Trabalho do Banco Central

O próprio presidente Lula, na sua visão, não contribui para a melhoria do ambiente econômico quando faz críticas à política monetária do Banco Central e ao presidente da autarquia, Roberto Campos Neto.

Figueiredo avaliou que as críticas de Lula foram muito ruins do ponto de vista das expectativas de inflação e de juros e que elevaram as incertezas no mercado. Segundo ele, no entanto, esse é um processo importante para testar a autonomia do Banco Central, que tem se mantido resistente às críticas e seguido a política monetária com uma visão técnica.

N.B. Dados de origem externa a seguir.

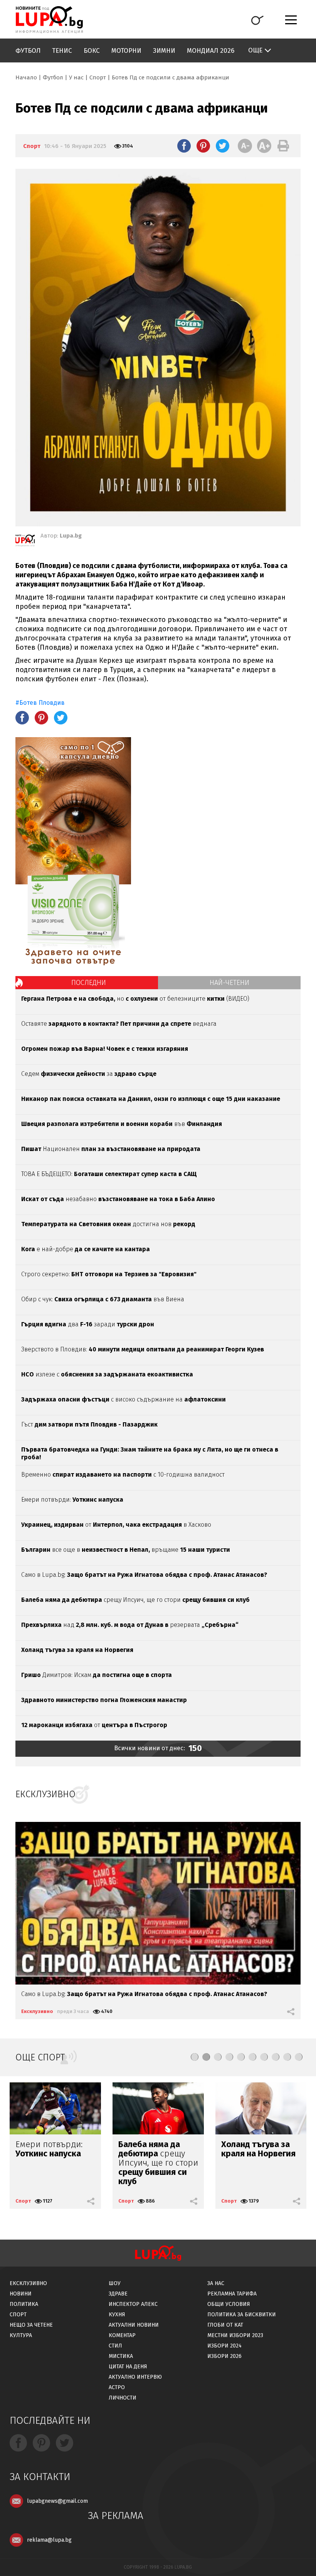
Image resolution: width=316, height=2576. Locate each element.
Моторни (126, 51)
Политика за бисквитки (241, 2314)
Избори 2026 (224, 2356)
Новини (21, 2293)
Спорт (97, 77)
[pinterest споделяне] (203, 145)
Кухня (117, 2314)
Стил (115, 2345)
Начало (26, 77)
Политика (24, 2304)
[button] (194, 2057)
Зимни (164, 51)
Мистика (121, 2356)
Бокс (92, 51)
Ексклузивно (37, 2011)
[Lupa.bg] (25, 541)
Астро (117, 2387)
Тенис (62, 51)
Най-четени (229, 982)
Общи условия (228, 2304)
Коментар (122, 2335)
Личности (122, 2398)
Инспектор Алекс (133, 2304)
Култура (21, 2335)
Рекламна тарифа (232, 2293)
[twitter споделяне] (222, 145)
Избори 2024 (224, 2345)
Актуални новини (134, 2325)
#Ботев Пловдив (40, 702)
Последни (88, 982)
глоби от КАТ (225, 2325)
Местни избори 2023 (235, 2335)
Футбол (27, 51)
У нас (76, 77)
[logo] (49, 20)
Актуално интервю (135, 2377)
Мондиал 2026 (210, 51)
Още (255, 50)
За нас (215, 2283)
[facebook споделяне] (184, 145)
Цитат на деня (128, 2366)
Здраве (118, 2293)
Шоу (115, 2283)
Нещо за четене (31, 2325)
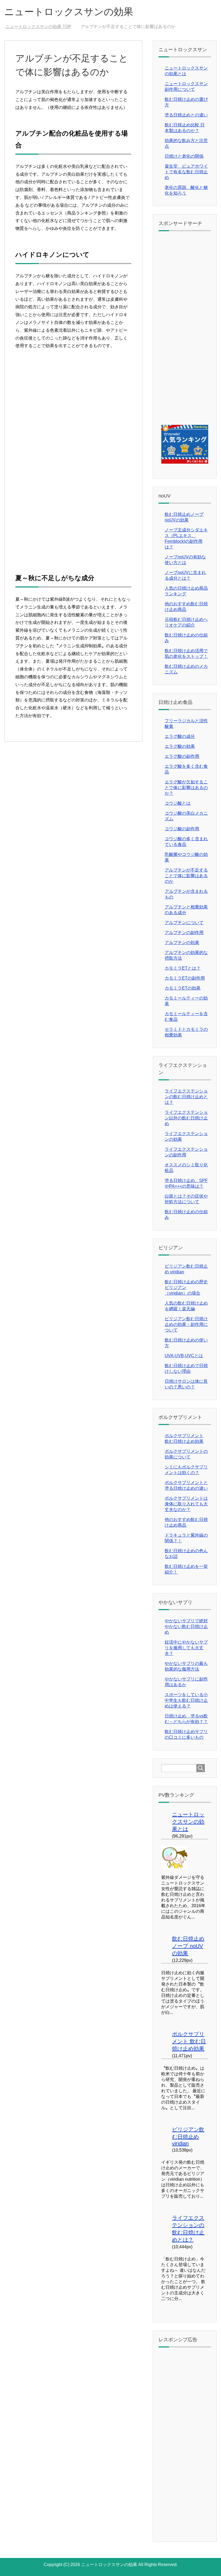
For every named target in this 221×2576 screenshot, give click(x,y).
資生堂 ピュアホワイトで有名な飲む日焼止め (186, 172)
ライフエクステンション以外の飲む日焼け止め (186, 1118)
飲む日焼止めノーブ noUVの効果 (188, 1946)
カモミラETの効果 (183, 988)
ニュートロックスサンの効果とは (188, 1821)
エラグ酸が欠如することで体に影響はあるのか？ (186, 788)
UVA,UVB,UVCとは (184, 1355)
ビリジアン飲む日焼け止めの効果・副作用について (186, 1324)
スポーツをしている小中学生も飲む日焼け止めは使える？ (186, 1700)
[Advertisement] (73, 407)
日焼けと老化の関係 (184, 156)
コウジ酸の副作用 (182, 829)
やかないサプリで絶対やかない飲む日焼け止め (186, 1626)
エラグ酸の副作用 (182, 756)
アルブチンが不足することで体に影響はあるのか (186, 876)
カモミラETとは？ (183, 968)
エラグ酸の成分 (180, 736)
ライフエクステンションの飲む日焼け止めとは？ (186, 1097)
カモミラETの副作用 (185, 978)
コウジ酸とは (178, 803)
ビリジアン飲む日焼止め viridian (188, 2136)
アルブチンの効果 (182, 942)
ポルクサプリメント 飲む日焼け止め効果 (189, 2041)
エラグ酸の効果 (180, 746)
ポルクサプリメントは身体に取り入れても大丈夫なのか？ (186, 1504)
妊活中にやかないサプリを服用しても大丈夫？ (186, 1648)
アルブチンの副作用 (184, 932)
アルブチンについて (184, 922)
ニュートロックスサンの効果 (68, 11)
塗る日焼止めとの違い (186, 115)
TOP (42, 26)
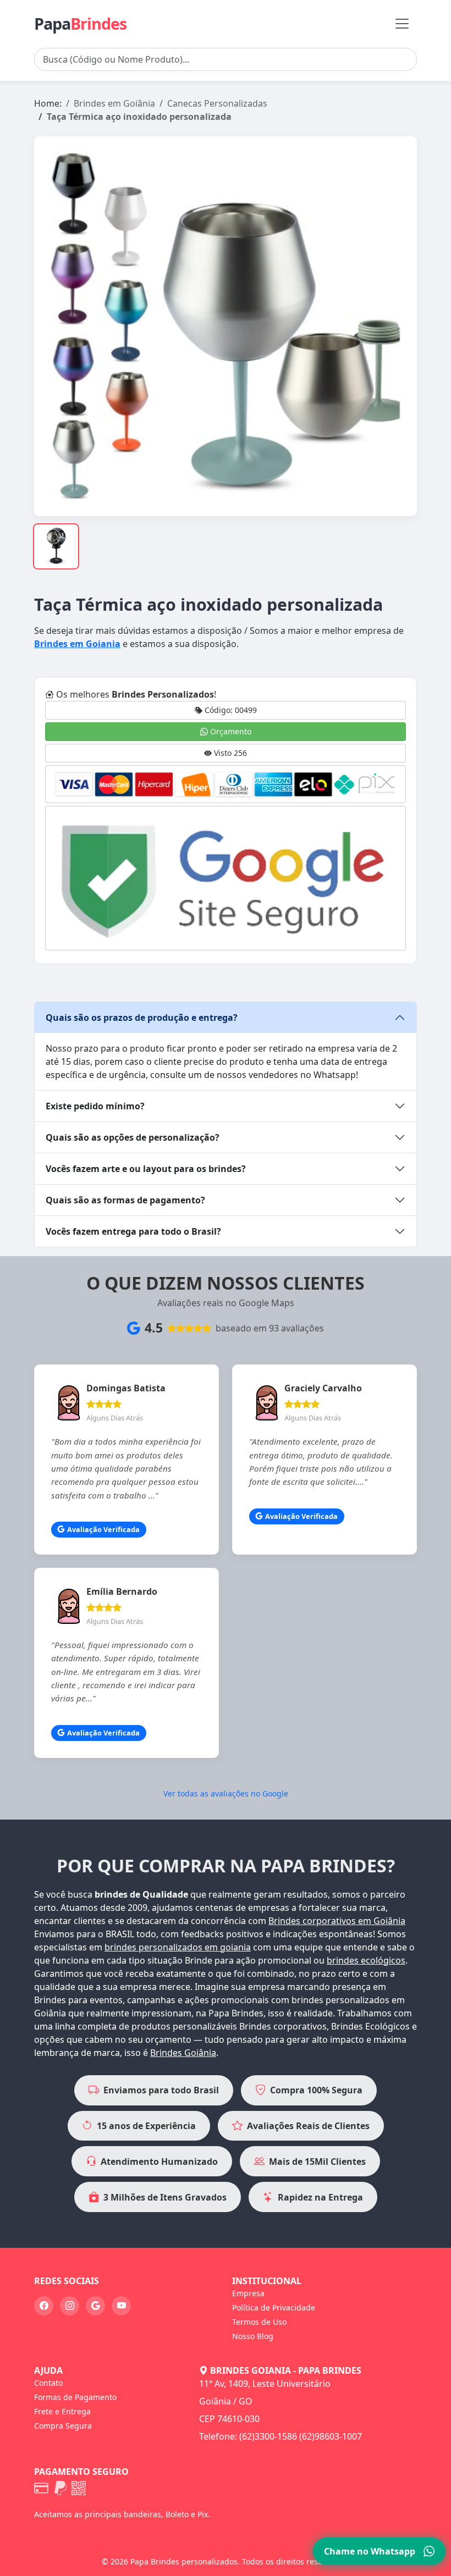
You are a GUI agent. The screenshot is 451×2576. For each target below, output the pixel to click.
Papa (80, 23)
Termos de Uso (259, 2322)
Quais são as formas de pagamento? (125, 1200)
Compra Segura (63, 2425)
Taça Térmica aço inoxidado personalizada (139, 116)
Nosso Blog (252, 2336)
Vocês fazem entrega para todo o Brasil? (133, 1231)
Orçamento (229, 731)
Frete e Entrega (62, 2411)
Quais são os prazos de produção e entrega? (142, 1017)
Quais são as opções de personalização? (132, 1137)
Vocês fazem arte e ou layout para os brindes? (146, 1169)
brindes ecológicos (366, 1960)
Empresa (248, 2293)
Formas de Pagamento (75, 2397)
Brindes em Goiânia (114, 103)
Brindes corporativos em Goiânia (336, 1921)
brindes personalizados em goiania (178, 1947)
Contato (48, 2383)
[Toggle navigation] (402, 23)
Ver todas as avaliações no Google (225, 1793)
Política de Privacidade (273, 2307)
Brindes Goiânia (183, 2053)
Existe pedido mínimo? (95, 1106)
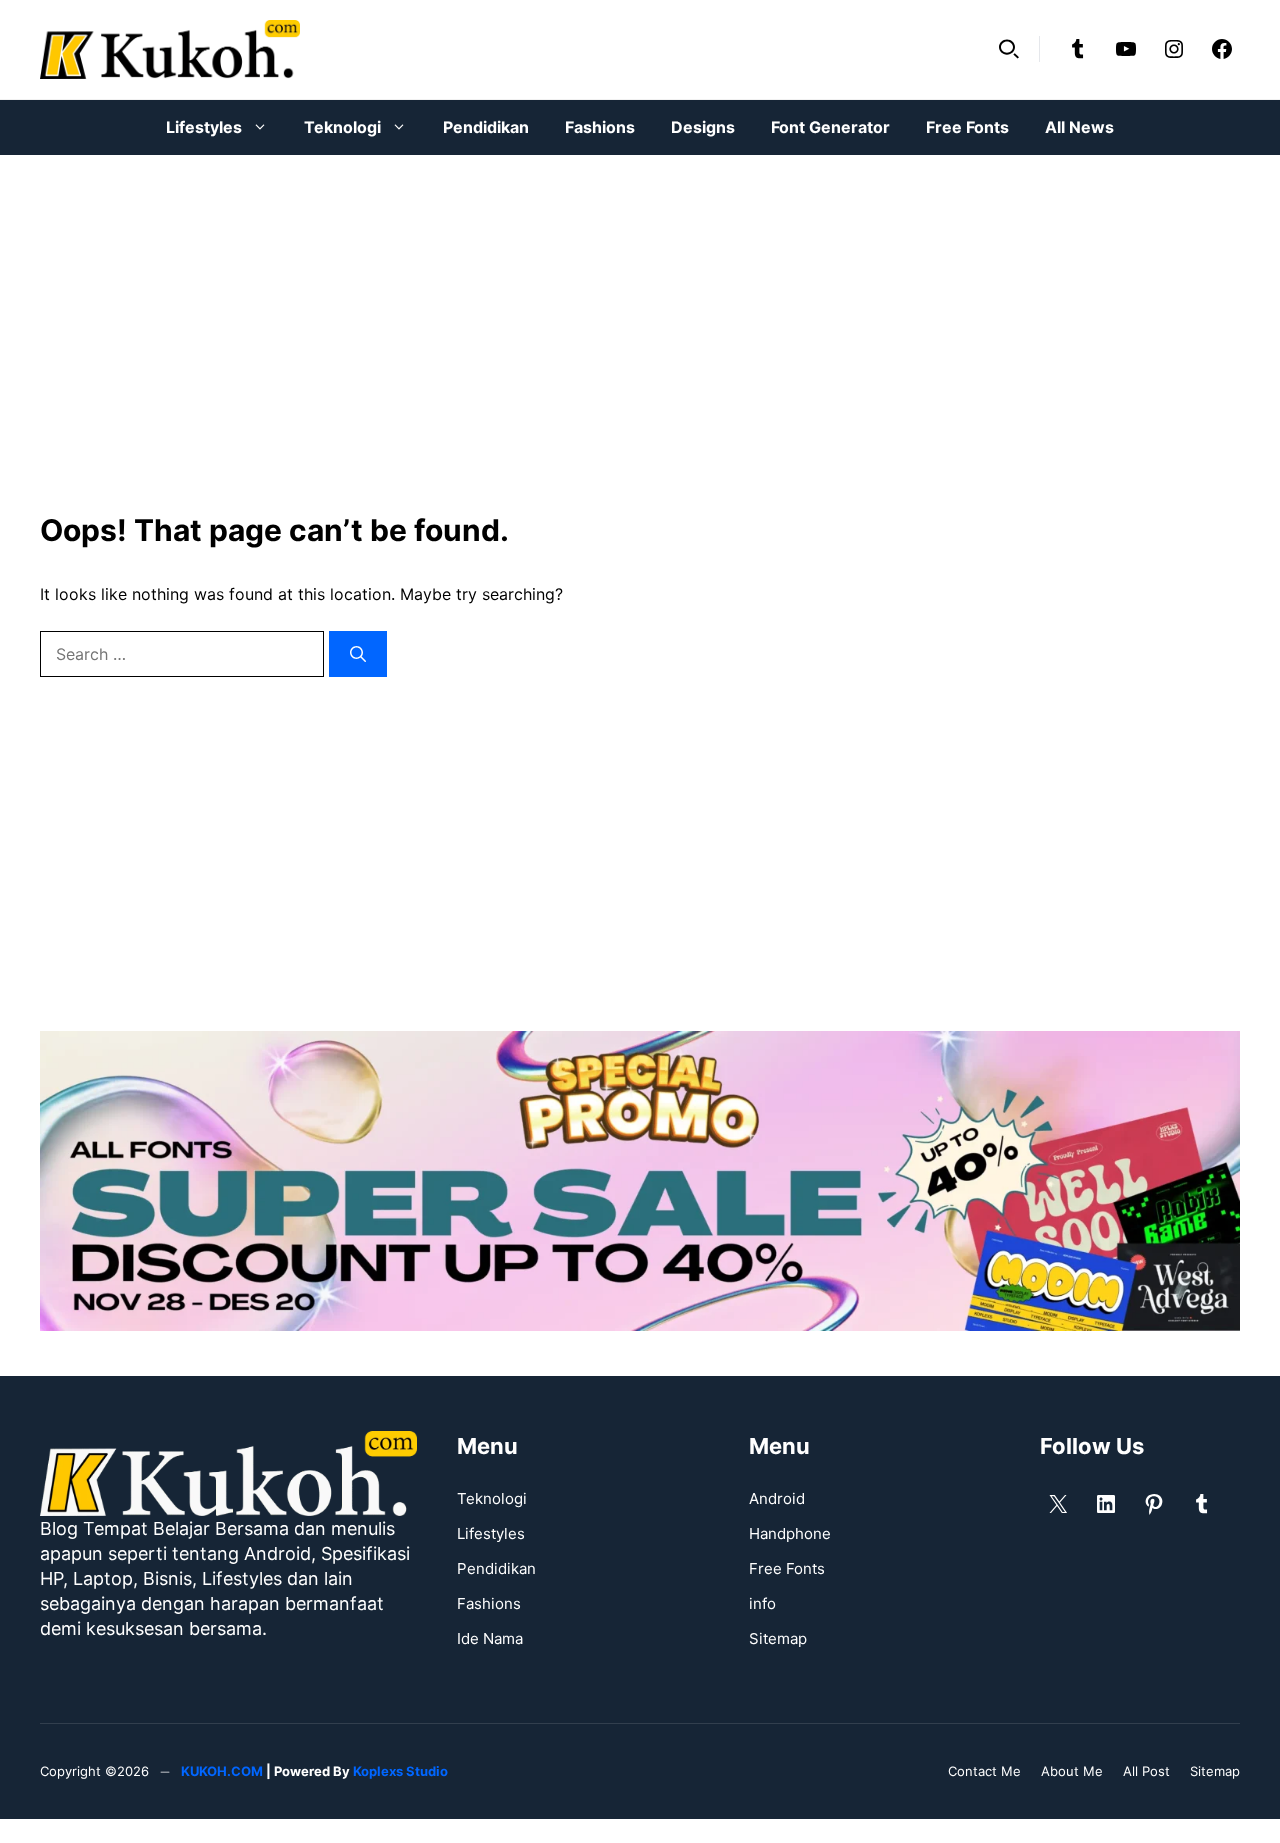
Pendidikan (486, 127)
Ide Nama (490, 1638)
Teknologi (342, 127)
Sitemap (778, 1638)
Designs (703, 127)
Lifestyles (204, 127)
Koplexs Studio (400, 1771)
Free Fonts (967, 127)
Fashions (600, 127)
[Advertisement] (640, 320)
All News (1079, 127)
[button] (1009, 49)
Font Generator (830, 127)
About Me (1072, 1771)
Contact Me (984, 1771)
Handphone (790, 1533)
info (762, 1603)
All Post (1146, 1771)
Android (777, 1498)
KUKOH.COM (222, 1771)
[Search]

“Ter um Banco Central que age 100% by the book nessa situação é muito importante. Você aprende que é assim que funciona. Em uma próxima vez, o Banco Central vai agir dessa forma”, afirmou.

Sobre a atuação do BC em si, Figueiredo avaliou que o Copom está correto em agir com cautela e parcimônia, como mencionado no comunicado da última reunião, antes de iniciar um ciclo de corte de juros para evitar que eventuais mudanças no cenário obriguem a autarquia a mudar de direção.

“Se o Banco Central for mais cauteloso agora, ele amplia a chance de reduzir mais no processo de queda de juros”, afirmou o economista.

“Nesses momentos em que o início do processo de queda está para acontecer, sempre há críticas ao nível dos juros e as pessoas dizem que não precisava ter subido tanto. Mas é só ter um pouco de calma. A coisa é temporal. Daqui a três meses não estaremos mais falando disso”, disse.